THE ringgit opened lower against the United States dollar today as investors awaited further rate actions by the US Federal Reserve (Fed), dealers said.
At 9am, the local note eased to 4.7250/7265 from yesterday’s close of 4.7180/7220.
The dealers said lack of market-moving catalysts, along with a stronger greenback due to higher US Treasury yields and falling crude oil prices, dragged down the local note’s performance in early trade.
At the time of writing, Brent crude oil fell 0.17% to US$92.25 per barrel.

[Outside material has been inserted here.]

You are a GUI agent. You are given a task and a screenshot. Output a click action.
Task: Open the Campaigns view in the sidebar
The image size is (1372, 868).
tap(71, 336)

However, CGS-CIMB said in a note that the weak ringgit may support Malaysia’s exports, as both tend to have positive correlation.
The brokerage said the performance of Malaysia’s electrical and electronics (E&E) sector had defied downward global trends as shipments continued to outperform global sales last month.

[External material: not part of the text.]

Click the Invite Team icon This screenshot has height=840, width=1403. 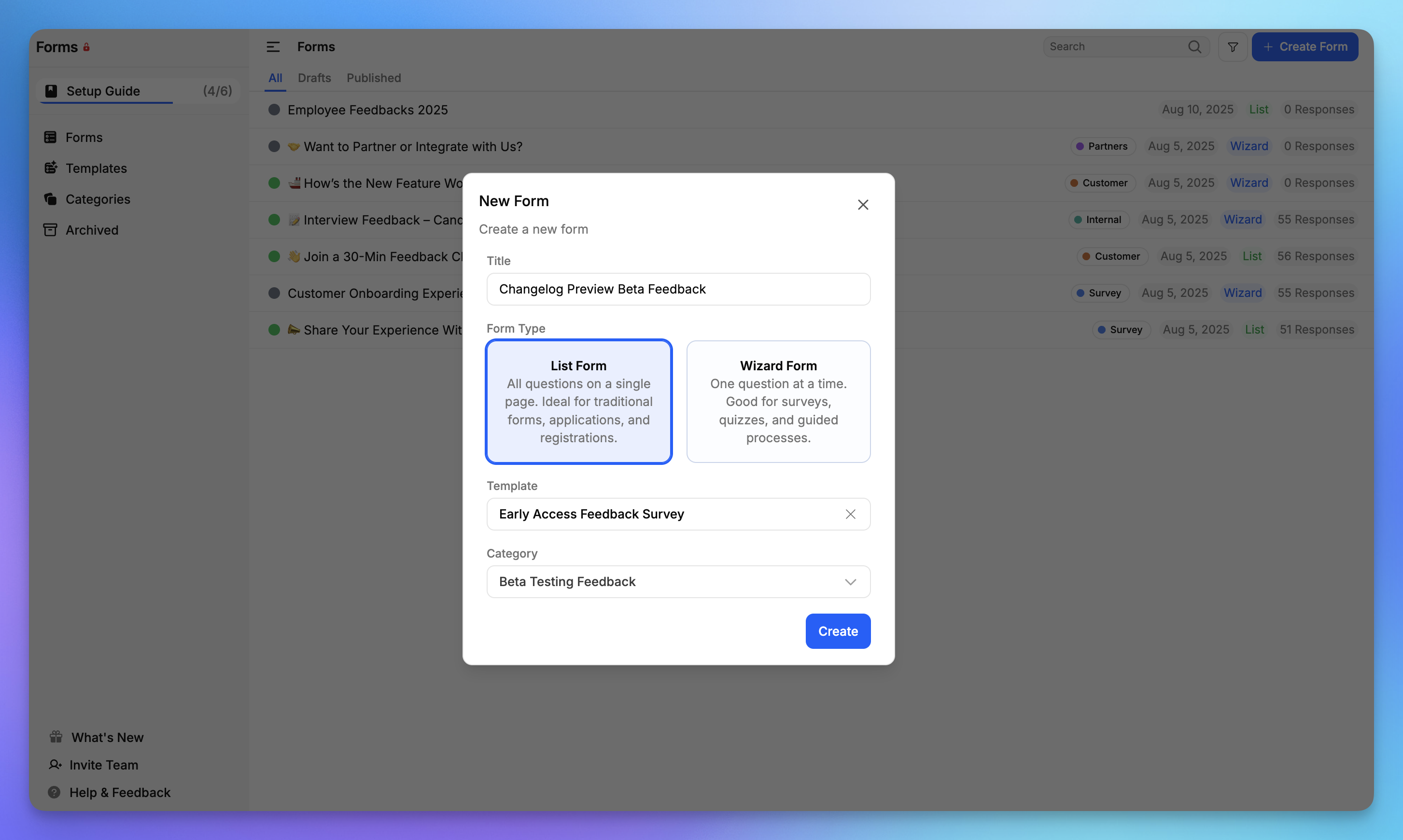(55, 764)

According to the Statistics Department, the country’s exports of E&E products to China grew 36.5% year-on-year last month, in contrast with the moderation in shipments of regional peers.
“We suspect that part of the strength could be due to attractive costs given ringgit’s weaker performance,” it added.
Malaysia recorded a trade surplus of RM31.71 billion last month, a new record-high for the country, beating the previous high of RM31.5 billion in December last year.
The ringgit also traded higher against a basket of major currencies.
It rose versus the British pound to 5.2948/2965 from 5.3233/3278 yesterday and increased against the Singapore dollar to 3.3146/3161 from 3.3176/3207 previously.
The local note also improved against the euro to 4.6135/6150 from 4.6326/6365 yesterday and gained versus the Japanese yen to 3.1515/1527 from 3.1611/1642 at yesterday’s close. – Bernama, October 20, 2022.